Many times throughout my career, physicians have asked me to explain the billing process because they, in their own words, “just do not understand it.” I can relate, as I feel the same way about our information technology. You could talk to me all day about T-1 lines, bandwidth, megabytes up and down, and at the end of our discussion I would still have only a vague understanding of how it all works. For the sake of this discussion, I have simplified the billing process into the steps shown in the accompanying diagram on page 37.

If your entire team understands this process, they can begin to fill in the blanks on their own, leaving management to focus on more serious payer problems. 

Conclusion

To fall back on the sports metaphor, all-star teams exist for a reason: no one team has all the “best of the best.” The team that wins the championship has some outstanding players working in combination with those regarded as good, average and, all too often, mediocre. Teams that go the farthest utilize players in their best positions, not necessarily the position they want to play or the one they’ve always played.

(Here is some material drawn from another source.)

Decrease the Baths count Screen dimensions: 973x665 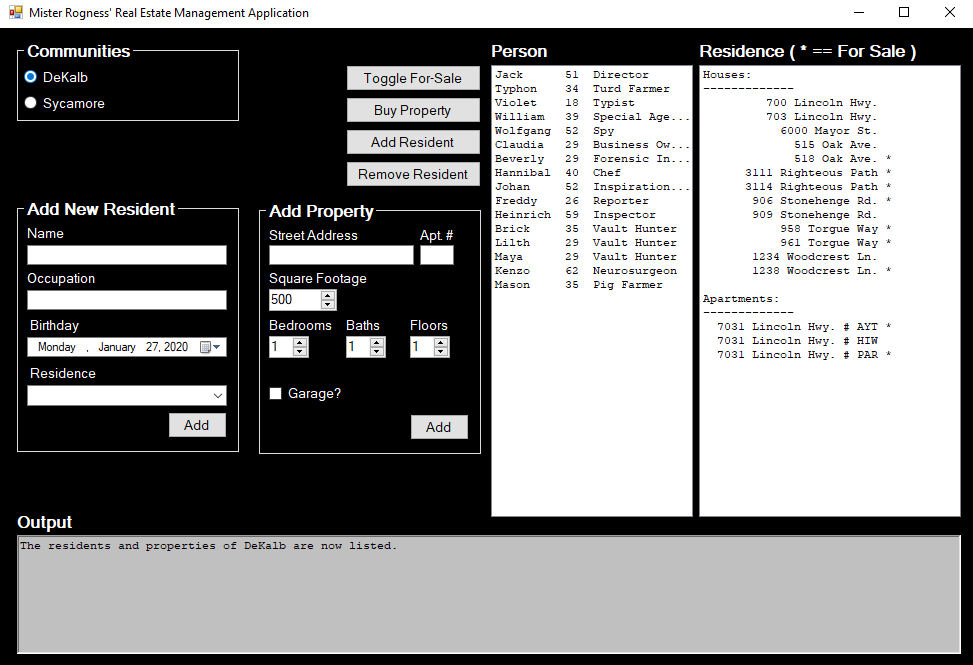pyautogui.click(x=377, y=352)
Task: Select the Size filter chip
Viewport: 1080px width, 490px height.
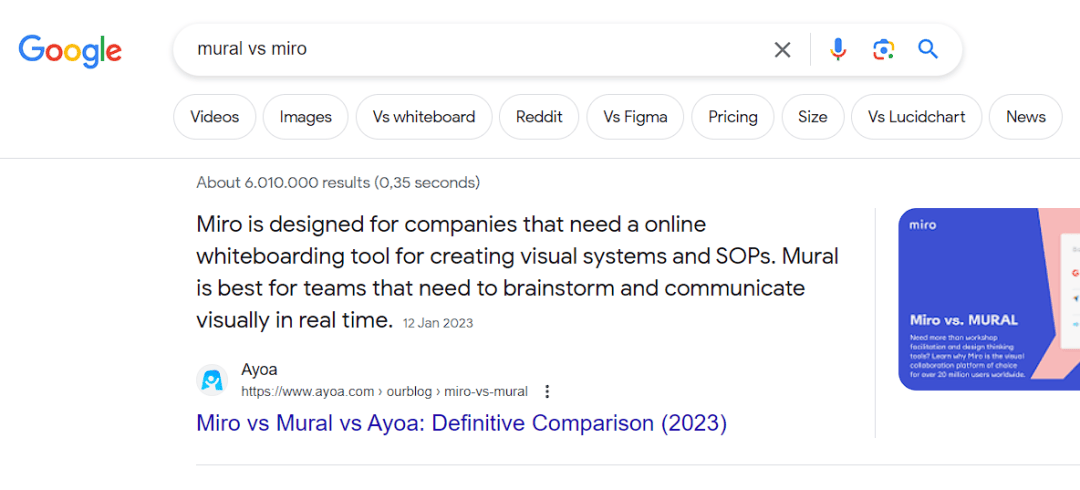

The mantra of doing something because that’s the way you’ve always done it has become much too common in departments such as billing. That would never work with a sports team, and we would never apply that mindset to patient care. Just as the clinical standard of care is continuously evolving, so too must our revenue-generating protocol. Quantitative accountability can get you there.  RS



Ms. Ratliff is chief operating officer at California Retina Consultants and Research Foundation, Santa Barbara.